In the vocabulary of SSO, network authentication uses dedicated authentication servers, known as IdPs (Identity Providers), to validate requests from client software (users) for access to servers on the network, known as SPs (service providers).
This means that you don’t need to program an authentication module, or maintain a separate password database, or run yet another two-factor authentication service, for every server.
In the jargon, you use an SSO IdP server to handle usernames and passwords for all the other SPs on the network.
Of course, if you want various clients and SPs from different vendors to work cleanly together with an IdP from yet another vendor, you need a uniform data language and vocabulary for them to communicate.
One such language is SAML, short for Security Assertion Markup Language.
SAML is a dialect of XML, which is a sort-of tidied-up form of HTML, the language used to create web pages.
Now, if you have written software or scripts that generate web pages in HTML format, you’ll know that it’s gloriously simple to do – you just stick the right tags at each end of each sentence in bold, each web link, each paragraph, each item in a bulleted list, and so on.
Easy!
But if you have ever had to write software to go the other way – to read in HTML or XML and make sense of it – then you will know where this article is going.
Hard!

Generating HTML and then reliably reading it back in are as far apart in difficulty as being able to utter enough badly-pronounced words in a foreign language to find your way to the train station, and being able to chat fluently with a native speaker.

What the bug looks like

Duo did us all a favour by producing a stripped-out representation of the parts that matter in an SAML authentication response; we’ve followed their synthetic example here.
An SAML response typically contains an XML-formatted assertion that identifies the authenticated user, something like this:

<Assertion ID="ABC1245">
    <Subject><NameID>user@example.com</NameID></Subject>
</Assertion>

There should also be a digital signature for the assertion (here identified by the string ABC1245), without which an imposter could simply copy a SAML response, and casually alter the NameID to refer to a different account:

<Signature>
   <SignedInfo><Reference URI="#ABC1245"/></SignedInfo>
   <SignatureValue>digital sig of assertion ABC1245</SignatureValue>
</Signature>

The problem that Duo found was how various programming libraries – including python-saml, used by Duo, ruby-saml and saml2-js – dealt with XML comments inside SAML data structures, and how these comments affected the digital signature process.
Above, the correct data string for the field NameID is obviously user@example.com, being the full text immediately between the start tag NameID; and the end tag /NamedID.
But if you were to write this instead…

<Assertion ID="ABC1245">
    <Subject><NameID>user@example.com<!-- comment -->.test</NameID></Subject>
</Assertion>

…what’s the correct value for NameID, given that the text  is supposed to be ignored?
Duo found that buggy SAML libraries would read the NameID string in various ways, sometimes as user@example.com (treating the comment as a terminator for the data field), and sometimes as user@example.com.test (simply treating the comment as it it were not there at all).
Either interpretation has technical validity, and it doesn’t really matter which approach you choose as long as you are consistent.
Duo found that wasn’t the case: buggy SAML libraries would use the interpretation user@example.com when validating the signature, but the second interpretation when matching the username.
In other words, by injecting a comment followed by some extra text into the NameID field of a signed SAML response, a crook could alter the username in the authentication message without invalidating its digital signature.
As a result, the altered response would pass muster, thus potentially tricking servers on the network into trusting an unauthorised user.

What to do?

If you use an SSO system in your business: check with your vendor if it is SAML-based.
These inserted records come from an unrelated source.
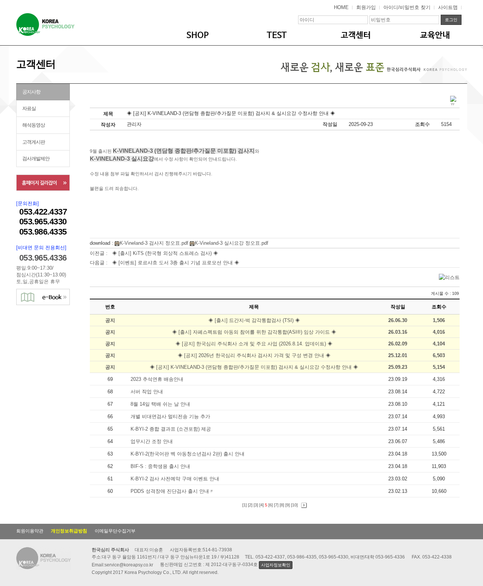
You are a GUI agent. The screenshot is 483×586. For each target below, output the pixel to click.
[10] (294, 505)
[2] (250, 505)
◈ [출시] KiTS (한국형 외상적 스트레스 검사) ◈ (165, 253)
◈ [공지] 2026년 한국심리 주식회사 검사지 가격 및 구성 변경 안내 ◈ (254, 355)
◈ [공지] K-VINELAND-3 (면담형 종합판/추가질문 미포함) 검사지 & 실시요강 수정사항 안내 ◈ (254, 367)
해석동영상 (33, 125)
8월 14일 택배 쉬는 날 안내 (161, 404)
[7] (276, 505)
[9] (287, 505)
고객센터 (356, 35)
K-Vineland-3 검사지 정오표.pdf (154, 243)
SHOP (197, 35)
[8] (282, 505)
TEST (277, 35)
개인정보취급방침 (69, 531)
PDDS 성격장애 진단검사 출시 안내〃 (173, 491)
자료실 (29, 108)
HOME (341, 7)
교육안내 (435, 35)
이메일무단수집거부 (115, 531)
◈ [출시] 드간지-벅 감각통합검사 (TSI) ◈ (254, 320)
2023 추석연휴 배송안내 (158, 379)
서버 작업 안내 (148, 391)
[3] (256, 505)
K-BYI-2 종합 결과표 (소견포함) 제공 (171, 429)
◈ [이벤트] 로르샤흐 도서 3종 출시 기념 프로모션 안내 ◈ (175, 262)
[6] (270, 505)
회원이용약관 (29, 531)
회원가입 (366, 7)
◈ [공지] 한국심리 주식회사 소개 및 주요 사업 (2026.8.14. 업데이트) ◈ (253, 344)
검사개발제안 (35, 158)
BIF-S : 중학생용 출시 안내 (161, 466)
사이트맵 (448, 7)
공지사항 (31, 92)
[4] (261, 505)
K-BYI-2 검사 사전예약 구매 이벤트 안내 (176, 479)
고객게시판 (33, 142)
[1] (244, 505)
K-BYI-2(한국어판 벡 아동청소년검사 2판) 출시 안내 (188, 454)
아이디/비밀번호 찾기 (407, 7)
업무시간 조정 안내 (152, 441)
If so, ask if it is affected and whether there is a patch available.
If you are a vendor with any product that speaks SAML: check with your programmers which SAML libraries you use, and whether they need patching.

Finally, at the risk of sounding impractically pompous, re-evaluate everywhere that you’ve used an XML-based approach to data when you didn’t need to.
As a wise man once said, “There is no limit to how much worse you can make a computer security problem by using XML in the process of solving it.”